Proponents have touted CASL as a giant leap for economic efficiency in e-commerce by making spam illegal. And CASL does list the promotion of “efficiency” as its purpose. But contrary to the good results this efficiency may bring, CASL could have a decimating effect on charities. Here’s how.
Of all the prohibitions in CASL, the one most significant for charities is the prohibition on sending a so-called “commercial electronic message” (CEM) without the prior consent of the recipient. This includes all messages sent by text, sound, voice, or image to an email address, telephone account, and even instant messaging account. This is supposed to prevent spam.
Effectively, what is does is make all non-personal electronic messages illegal, unless you can find an exemption somewhere in the CASL or its regulations. This is the inverse of what sensible legislation does. Sensible laws target bad behaviour, not render all behaviours bad until proven good. Also, a single email sent to a single recipient can run afoul of the law because there is nothing in CASL saying that spam must have multiple recipients, multiple iterations, or the like.
The consequences of this prohibition will be particularly burdensome for charities. CASL contains no definition of “commercial”, instead defining a “commercial activity” as deeds performed with or without the expectation of profit — even though a dictionary will confirm that “commercial” is inherently tied to the expectation of profit. And as a result, we are left to ferret out for ourselves CASL’s idiosyncratic use of “commercial”.
This is an enormous source of confusion. Had CASL relied on the dictionary definition, charities could rest assured it does not apply to them since they are non-commercial by nature. And that would be a perfectly reasonable conclusion since CASL contains no definition of “commercial”. In fact, many charitable organizations have continued operations as normal, unaware that CASL has hung over them the sword of Damocles.
Simply put, CASL does apply to charities. During the government’s public consultations about CASL, some members of the charitable sector argued that compliance would be too onerous for small charities with limited resources. It complicates fundraising. It restricts how volunteers are contacted. It makes volunteer board member training more complex since each now needs to understand the ins and outs of CASL.

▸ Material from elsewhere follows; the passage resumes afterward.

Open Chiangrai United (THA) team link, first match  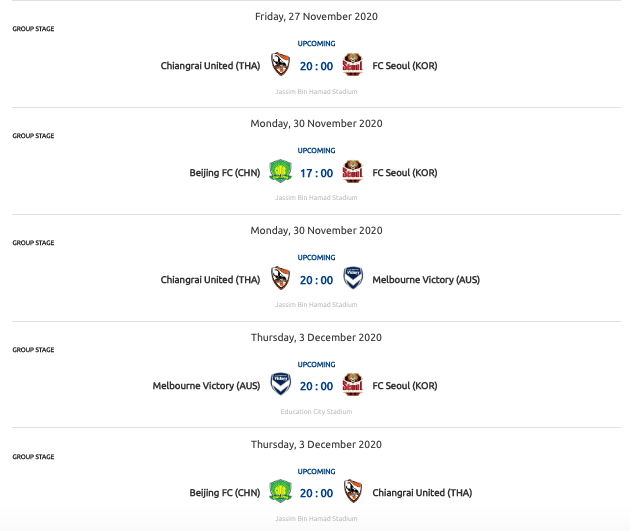[210, 66]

The government responded by including a fundraising exemption specifically for charities (sorry, non-profits, you’re not included). As a result, when the primary purpose of a CEM is fundraising, a registered charity may send it without the prior consent of recipients. Note that since charities have been granted a limited exemption, the intention must be for the rest of CASL to apply to charities.
As it stands, the only other times that CASL permits charities to send CEMs is when recipients have previously provided explicit consent or have implicitly consented by volunteering or donating within the last two years. All other CEMs are illegal, unless another of CASL’s convoluted exemptions applies.
As someone who works in the charitable sector, I know that this will change the way that our work is done — and change it for the worse. Many of the electronic messages relied upon by charities will suddenly become illegal. Plus, with the possibility of a $10 million administrative monetary penalty for failure to comply, CASL will have a chilling effect on how charities contact the interested public by electronic means — this is the opposite of innovation.
Effectively, CASL interferes with the institutional property of charities by making it illegal for them to contact people on their own email distribution lists. This is devastating since these lists are often the result of years of labour and form a large part of the value of an organization. CASL also interferes with the ability of individuals to express themselves freely and to associate with others. And we are meant to believe that this interference will somehow promote efficiency in e-commerce? Not in the charitable sector — quite the opposite, in fact.
Why has the government done this? It’s difficult to believe that charities are so greatly impeding the efficiency of e-commerce in Canada that a law is necessary. So why punish them? Why should CASL interfere with otherwise legitimate charitable activities? Likely it’s just sloppy legislation.
What is most frustrating about this is that all the government needed to do was include a short provision exempting charities. It was just that simple. But then, common sense has never been the government’s forte.